His second novel, 2009’s Heliopolis, was shortlisted for the Man Booker Prize that year. Set in the sprawling Brazilian metropolis of Sao Paolo, the novel is the tale of Ludo, a poor boy from a shanty town who goes from rags to riches after being adopted by a millionaire.

“I wrote one draft using my imagination and my memories of living and growing up in São Paulo. Then I returned and checked to see how what I had written measured up to the real place. I also enlisted the help of lots of experts and locals,” Scudamore says about the process of writing it.

As a child, Scudamore says he used to begin many stories but never finished them, with his first serious attempt at writing a complete novel only beginning at the age of 21.

“It wasn’t very good. But I think that writing two or three bad books that never see the light of day is a crucial step on the journey towards writing something worthwhile,” he says. “What drew me to writing? So many possible answers, but in the end you do it because you come to a realisation that you can’t not do it. Obviously, it is helpful also at this stage to believe, rightly or wrongly, that you might have some ability!”

Scudamore describes his third novel, 2013’s Wreaking, as being the hardest to write. The novel contains the stories of three characters who have a shared past in an abandoned psychiatric hospital on the English coast. One turbulent summer in the aftermath of the hospital’s closure leads to a shocking, life-altering accident – but the more the characters try to remember the past, the more elusive it becomes.

The novel had been inspired by Scudamore’s visits to places such as the derelict Severalis Hospital in Colchester, England, which had been rendered obsolete by Care of the Community. (The Care of the Community Act was the British policy of de-institutionalisation, or treating and caring for physically and mentally disabled people in their homes instead of an institution. Legislation for it was enacted in the National Health Service and Community Care Act 1990.)

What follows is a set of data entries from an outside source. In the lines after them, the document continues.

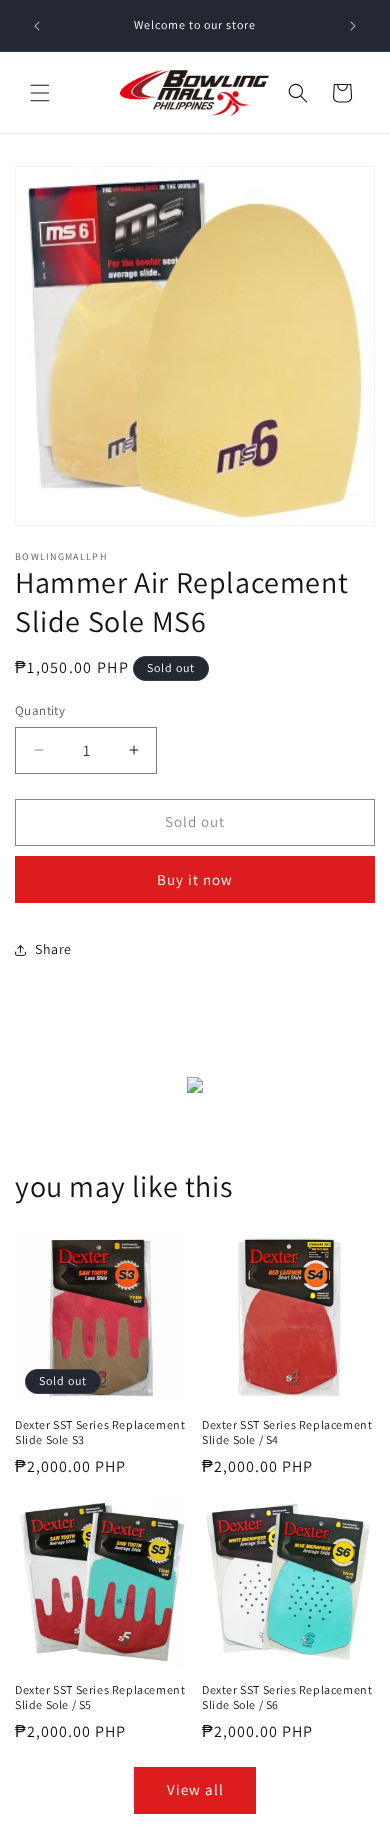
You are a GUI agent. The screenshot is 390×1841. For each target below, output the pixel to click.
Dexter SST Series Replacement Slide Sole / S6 (287, 1697)
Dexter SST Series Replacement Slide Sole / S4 (287, 1432)
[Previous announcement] (37, 26)
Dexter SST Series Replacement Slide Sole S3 (100, 1432)
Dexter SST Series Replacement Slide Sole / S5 (100, 1697)
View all (195, 1789)
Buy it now (195, 879)
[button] (40, 93)
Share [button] (53, 949)
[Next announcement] (353, 26)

“It (the novel) took the longest to write and involved a lot of research into the history of psychiatry and psychiatric hospitals. But the truth is that every time I start a new novel it feels like I’m back to square one and have learnt nothing from what I’ve written before. Which is as it should be, I guess, given that I want to try to do something new each time,” says the author.

Scudamore says that making time to write is not easy nowadays, especially since he has three young children to take care of!

“Their routine tends to call the shots. But I do try to get down a good chunk of words every day, because I know how grumpy I will be if I don’t. There’s no fixed number of hours. I just know when I’ve done enough for my mood to be salvaged,” the author says about his writing routine.

Might we be seeing a fourth novel from him soon?

“I hope so! I’m perilously close to finishing one, so with any luck you’ll see it before too long,” Scudamore says.